═══ Information supplied

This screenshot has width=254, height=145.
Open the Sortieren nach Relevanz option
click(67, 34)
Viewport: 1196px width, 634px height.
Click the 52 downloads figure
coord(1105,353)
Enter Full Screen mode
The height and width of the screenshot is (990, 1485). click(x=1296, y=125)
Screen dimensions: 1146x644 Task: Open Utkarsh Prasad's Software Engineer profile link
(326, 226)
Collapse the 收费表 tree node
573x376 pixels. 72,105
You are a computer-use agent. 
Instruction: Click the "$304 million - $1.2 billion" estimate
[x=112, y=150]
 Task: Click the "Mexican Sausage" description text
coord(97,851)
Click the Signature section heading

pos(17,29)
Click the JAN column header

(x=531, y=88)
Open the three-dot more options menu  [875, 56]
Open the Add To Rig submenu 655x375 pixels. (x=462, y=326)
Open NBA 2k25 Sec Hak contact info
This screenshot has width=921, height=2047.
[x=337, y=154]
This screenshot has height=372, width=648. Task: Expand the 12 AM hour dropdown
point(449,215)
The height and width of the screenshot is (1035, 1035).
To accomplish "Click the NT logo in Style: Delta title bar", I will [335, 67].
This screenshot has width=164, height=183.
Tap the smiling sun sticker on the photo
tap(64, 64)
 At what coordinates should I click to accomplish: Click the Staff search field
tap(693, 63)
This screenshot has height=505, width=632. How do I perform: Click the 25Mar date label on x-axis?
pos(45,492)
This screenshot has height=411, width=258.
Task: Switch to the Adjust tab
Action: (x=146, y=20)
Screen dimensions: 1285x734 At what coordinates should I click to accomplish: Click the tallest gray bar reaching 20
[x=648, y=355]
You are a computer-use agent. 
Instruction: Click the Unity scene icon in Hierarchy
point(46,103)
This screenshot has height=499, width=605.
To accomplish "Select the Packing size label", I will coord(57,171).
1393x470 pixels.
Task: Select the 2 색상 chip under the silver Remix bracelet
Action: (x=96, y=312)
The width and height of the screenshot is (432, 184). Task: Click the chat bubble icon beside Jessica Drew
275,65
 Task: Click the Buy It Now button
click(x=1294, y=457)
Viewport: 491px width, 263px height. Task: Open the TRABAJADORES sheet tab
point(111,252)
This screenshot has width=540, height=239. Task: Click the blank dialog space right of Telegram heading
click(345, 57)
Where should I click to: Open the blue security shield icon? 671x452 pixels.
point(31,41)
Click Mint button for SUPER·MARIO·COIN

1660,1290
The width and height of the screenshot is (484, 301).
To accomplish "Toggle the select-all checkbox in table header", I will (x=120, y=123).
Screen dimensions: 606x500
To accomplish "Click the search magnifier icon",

══════

Task to carry out:
Reproduce the entries so that each line reads exactly as it did before.

Exercise output:
This screenshot has width=254, height=145.
Open the Sortieren nach Relevanz option
click(67, 34)
Viewport: 1196px width, 634px height.
Click the 52 downloads figure
coord(1105,353)
Enter Full Screen mode
The height and width of the screenshot is (990, 1485). click(x=1296, y=125)
Screen dimensions: 1146x644 Task: Open Utkarsh Prasad's Software Engineer profile link
(326, 226)
Collapse the 收费表 tree node
573x376 pixels. 72,105
You are a computer-use agent. 
Instruction: Click the "$304 million - $1.2 billion" estimate
[x=112, y=150]
 Task: Click the "Mexican Sausage" description text
coord(97,851)
Click the Signature section heading

pos(17,29)
Click the JAN column header

(x=531, y=88)
Open the three-dot more options menu  [875, 56]
Open the Add To Rig submenu 655x375 pixels. (x=462, y=326)
Open NBA 2k25 Sec Hak contact info
This screenshot has width=921, height=2047.
[x=337, y=154]
This screenshot has height=372, width=648. Task: Expand the 12 AM hour dropdown
point(449,215)
The height and width of the screenshot is (1035, 1035).
To accomplish "Click the NT logo in Style: Delta title bar", I will [335, 67].
This screenshot has width=164, height=183.
Tap the smiling sun sticker on the photo
tap(64, 64)
 At what coordinates should I click to accomplish: Click the Staff search field
tap(693, 63)
This screenshot has height=505, width=632. How do I perform: Click the 25Mar date label on x-axis?
pos(45,492)
This screenshot has height=411, width=258.
Task: Switch to the Adjust tab
Action: (x=146, y=20)
Screen dimensions: 1285x734 At what coordinates should I click to accomplish: Click the tallest gray bar reaching 20
[x=648, y=355]
You are a computer-use agent. 
Instruction: Click the Unity scene icon in Hierarchy
point(46,103)
This screenshot has height=499, width=605.
To accomplish "Select the Packing size label", I will coord(57,171).
1393x470 pixels.
Task: Select the 2 색상 chip under the silver Remix bracelet
Action: (x=96, y=312)
The width and height of the screenshot is (432, 184). Task: Click the chat bubble icon beside Jessica Drew
275,65
 Task: Click the Buy It Now button
click(x=1294, y=457)
Viewport: 491px width, 263px height. Task: Open the TRABAJADORES sheet tab
point(111,252)
This screenshot has width=540, height=239. Task: Click the blank dialog space right of Telegram heading
click(345, 57)
Where should I click to: Open the blue security shield icon? 671x452 pixels.
point(31,41)
Click Mint button for SUPER·MARIO·COIN

1660,1290
The width and height of the screenshot is (484, 301).
To accomplish "Toggle the select-all checkbox in table header", I will (x=120, y=123).
Screen dimensions: 606x500
To accomplish "Click the search magnifier icon",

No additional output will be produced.